What really made me think about this was a camping trip I went on not too long ago. It started out a little rough, considering the fact that we were all first time campers. But we were trusting in God for safety and comfort. Unsurprisingly God worked out everything wonderfully. We ended up having a beautiful night where we prayed, read the bible, talked about life and how God was moving. I can honestly say that it was a night that will remain on the Top Ten Best Nights Of My Life list. Being there with fellow believers just led me to rest in His glorious presence and I am still in awe at how wonderful God really is. Since the trip God has placed great thankfulness and joy in my heart for my brothers and sisters in Christ. I would just like encourage   you that if you are not surrounded by believers or in a church body, reach out and start making friendships. They are completely necessary for your faith and you will be blessed tremendously. 

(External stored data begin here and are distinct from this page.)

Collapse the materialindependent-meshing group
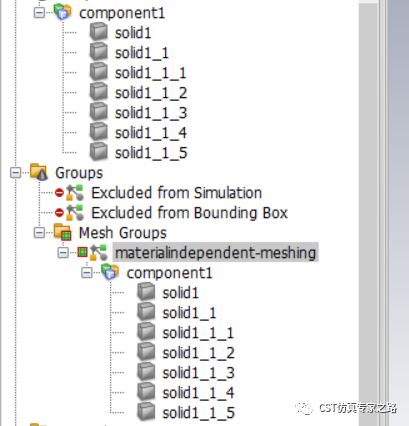Screen dimensions: 409x426 tap(63, 253)
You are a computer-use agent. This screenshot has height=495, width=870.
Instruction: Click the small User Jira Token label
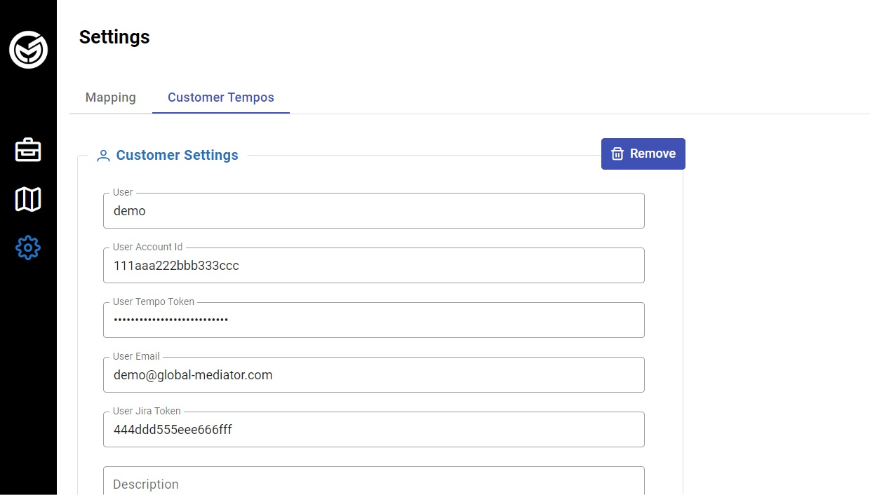click(x=146, y=411)
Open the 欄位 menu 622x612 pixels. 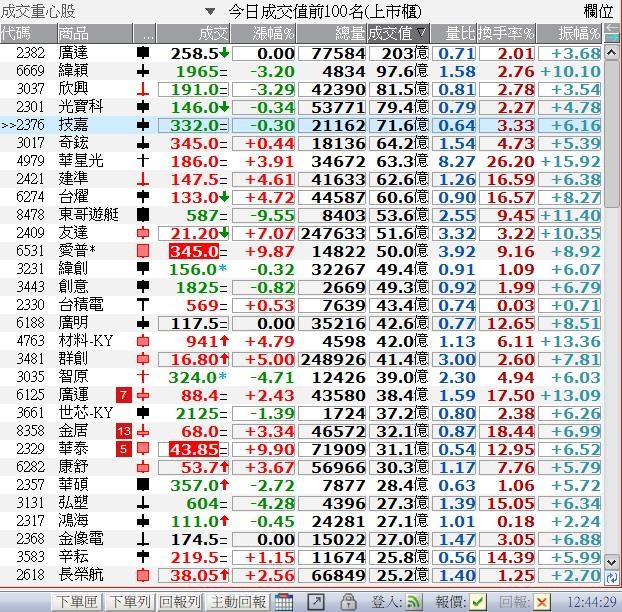pyautogui.click(x=598, y=12)
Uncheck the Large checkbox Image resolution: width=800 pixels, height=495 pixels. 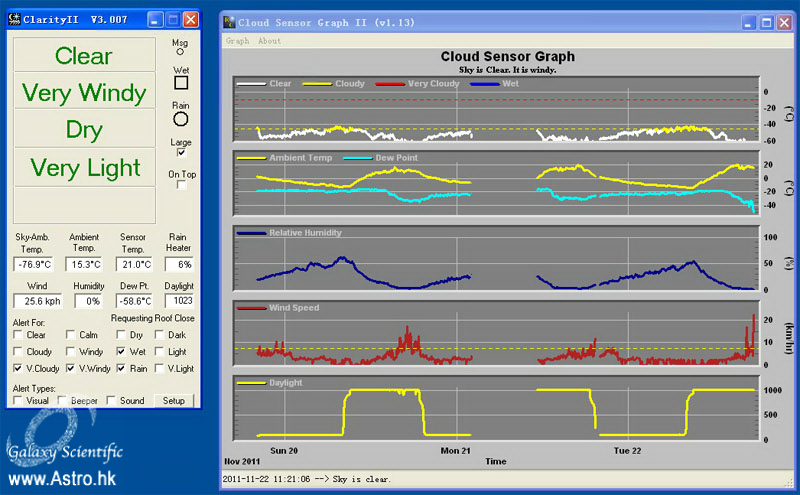181,153
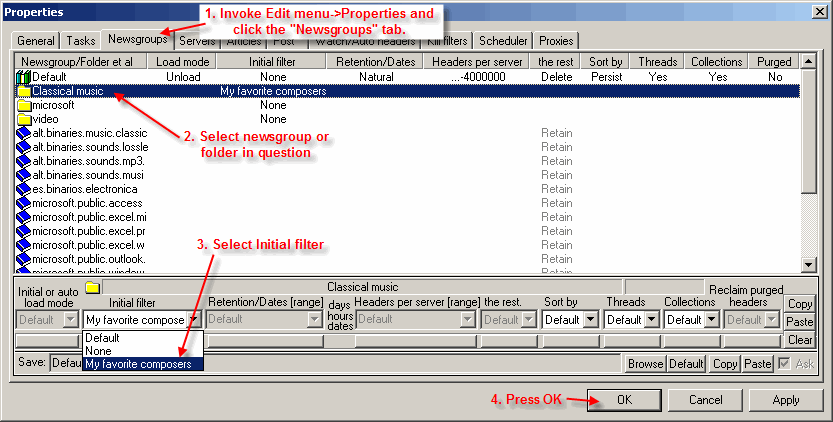This screenshot has height=422, width=833.
Task: Click the microsoft.public.outlook newsgroup icon
Action: (24, 259)
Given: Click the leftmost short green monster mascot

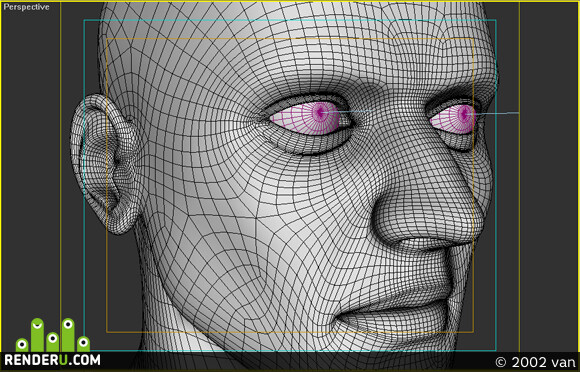Looking at the screenshot, I should coord(22,345).
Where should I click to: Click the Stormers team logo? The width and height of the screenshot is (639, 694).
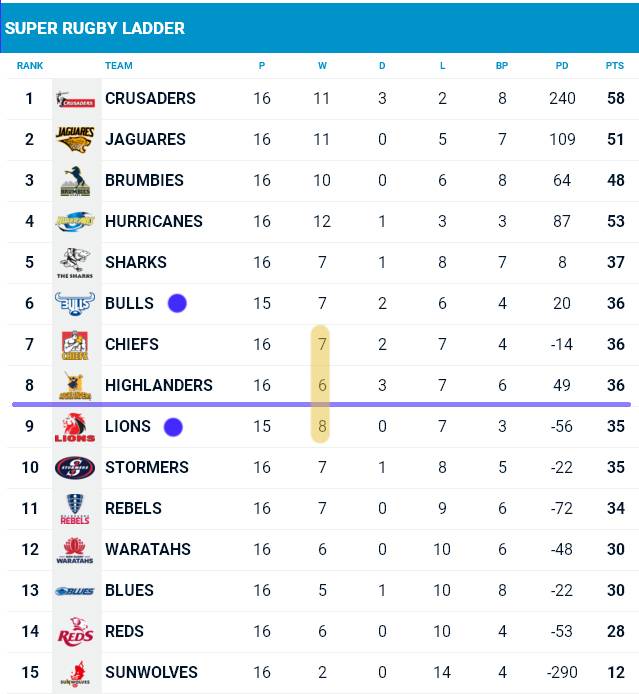[75, 468]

I am blessed and it is all for His glory.




Colossians 3: 12-15 
Put on then, as God's chosen ones, holy and beloved, compassionate hearts, kindness, humility, meekness, and patience,bearing with one another and, if one has a complaint against another, forgiving each other; as the Lord has forgiven you, so you also must forgive.And above all these put on love, which binds everything together in perfect harmony.And let the peace of Christ rule in your hearts, to which indeed you were called in one body. And be thankful.


Philippians 1:27


In the beginning of the year I attended Passion 2011 in Atlanta Georgia, it was an amazing conference and I recommend everyone to go to it. But today I sat down and listened to a sermon Francis Chan preached at Passion. It was so awesome, honest and convicting. Francis read Philippians 1:27 and it got me thinking about how my life is suppose to resemble Christ’s life. If I had to ask myself that very question, “Does my life resemble Christ’s?” Would I be able to say “Yes. It does.”

 Philippians 1:27 Only let your manner of life be worthy of the gospel of Christ, so that whether I come and see you or am absent, I may hear of you that you are standing firm in one spirit, with one mind striving side by side for the faith of the gospel.

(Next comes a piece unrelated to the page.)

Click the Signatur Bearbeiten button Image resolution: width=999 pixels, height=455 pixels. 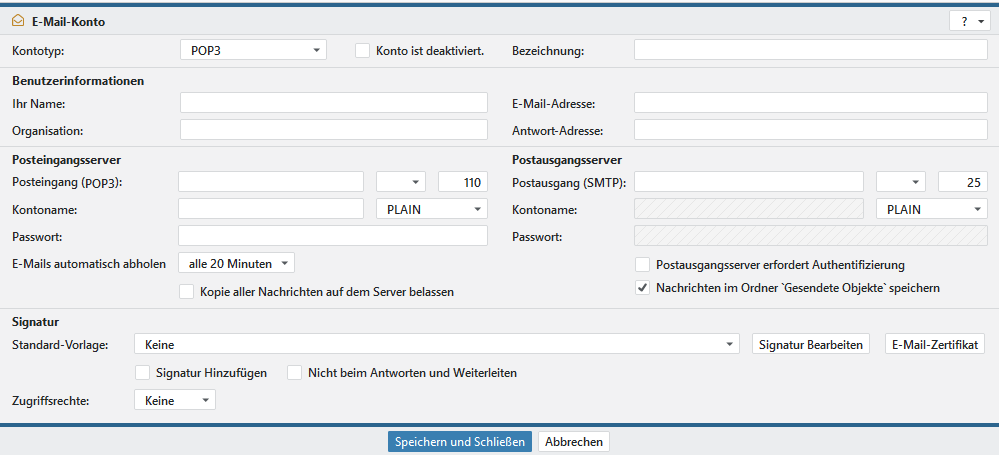(x=811, y=344)
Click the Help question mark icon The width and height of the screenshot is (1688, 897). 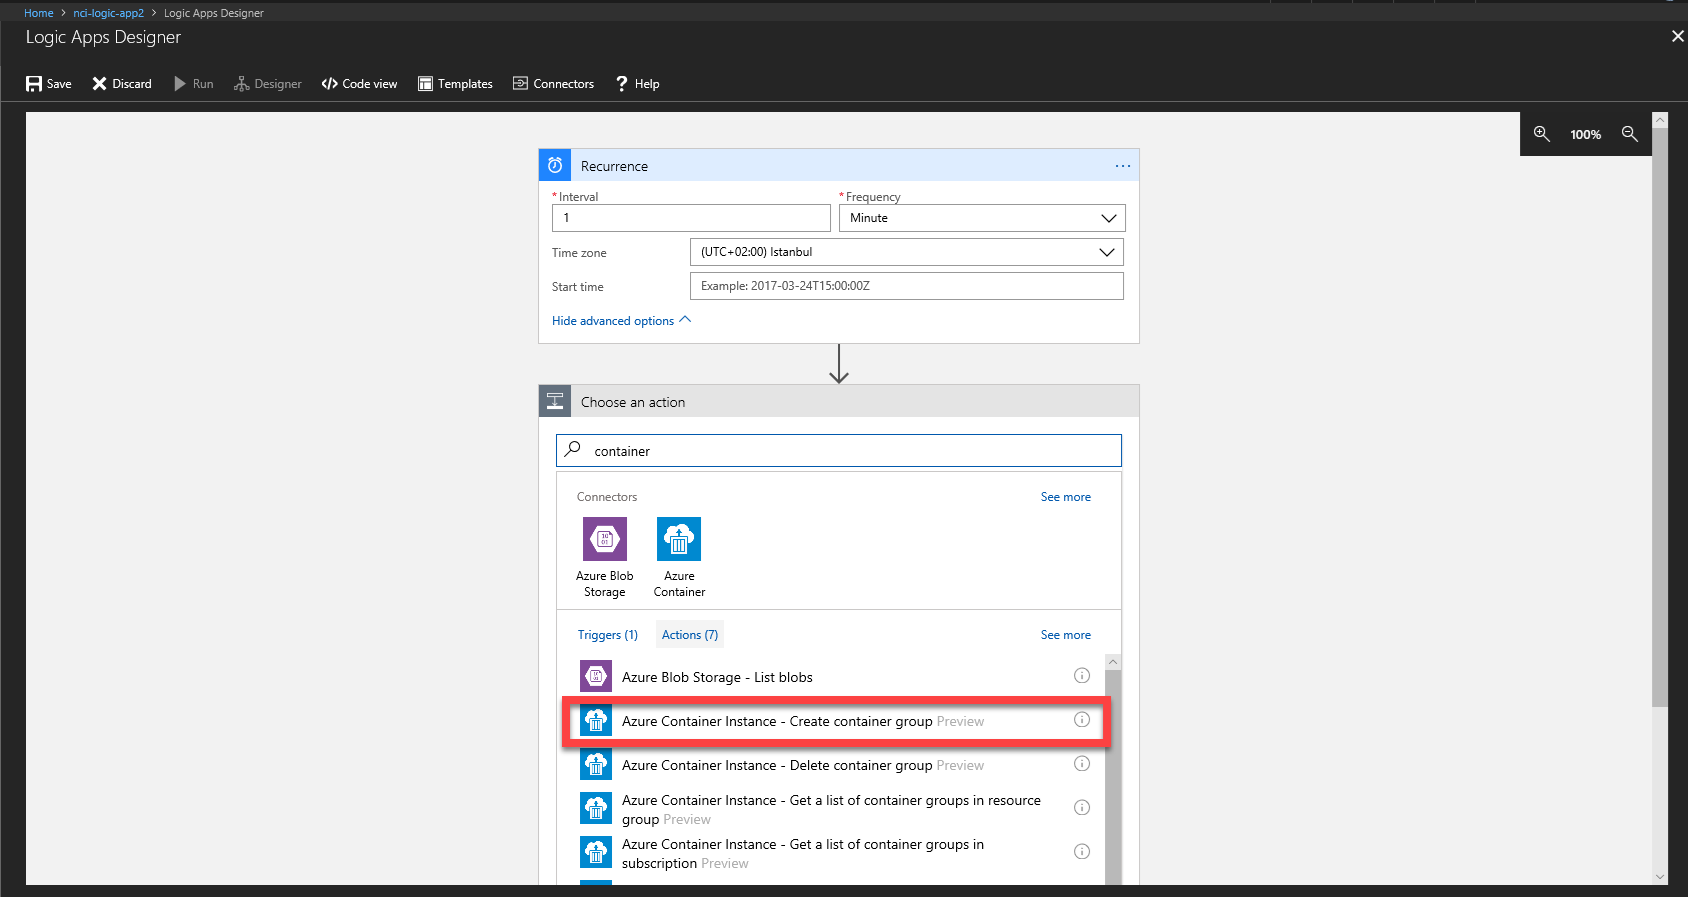click(x=622, y=84)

Now if you really think about it can you honestly say “Yes, my life matches up to the gospel.” I don’t think I would be being honest if I said mine did exactly. Because if I truly believed in the gospel then I believe that there is a hell. A place full of nothing but suffering and destruction. Why in the world would I want the ones that I claim I care about to go there. If I honestly care for my friends and family who are not believers, wouldn’t I be out there trying to tell them of God’s amazing love and grace to save them from the place of torture. If I am truly in love with Jesus like I say I am, then wouldn't I want to do nothing in my life but glorify, honor and worship him. Just to make his name known to the world. 

 Sometimes I feel like I get content with my relationship with Christ, which is something none of us should ever want to feel. If I want my life to look like Christs I shouldn't be afraid to speak the gospel. Even if I am persecuted, rejected and hated I would know that I received those things for Christ‘s name and my life would start to look more like Christ’s. One thing we must remember is that Jesus was beaten, tortured, mocked and murdered. Even though he went city to city performing miracles and helping people, in the end he didn't receive love from all, instead he received death. Being a follower of Christ I should expect to suffer and I should be happy to, because If I do I’m becoming more Christ like, I should rejoice in that. 

I want my life to change so drastically, I want my life to match up to the gospel. I no longer care if I am rejected or disliked, If I can help anyone experience God’s goodness, love and mercy then it’s worth it. I want everyone to know what it feels like to fall in love with God, the creator of universe. It is the most amazing feeling in the world. In America 76% of people identify themselves as Christians. But what we don’t realize is that in other countries such as China and India people are being killed if they claim to be Christian. They lose their family, their homes, they risk so much and yet they continue to live for him even when they are losing everything. If you were to risk losing your possessions, your friends, family and your life would you still claim that you are a Christian or would you deny that “title.” I hope that you would cling to Christ, I pray that you wouldn’t deny him. Because He is the only one who can fulfill you, He is the one who gives you life. But some of you may doubt that you would still claim Him and that is exactly why I am writing this note. Like I said I want everyone to fall in love with Christ, I’ve completely given my life to Christ and I’ve never felt more peace and happiness in my life. I've heard in scripture and in songs the phrase “Lose your life just so you can find it.” and I never understood what that meant, until about year and a half ago. I’ve found my life finally and now I just want my friends, my family and everyone to find their lives also.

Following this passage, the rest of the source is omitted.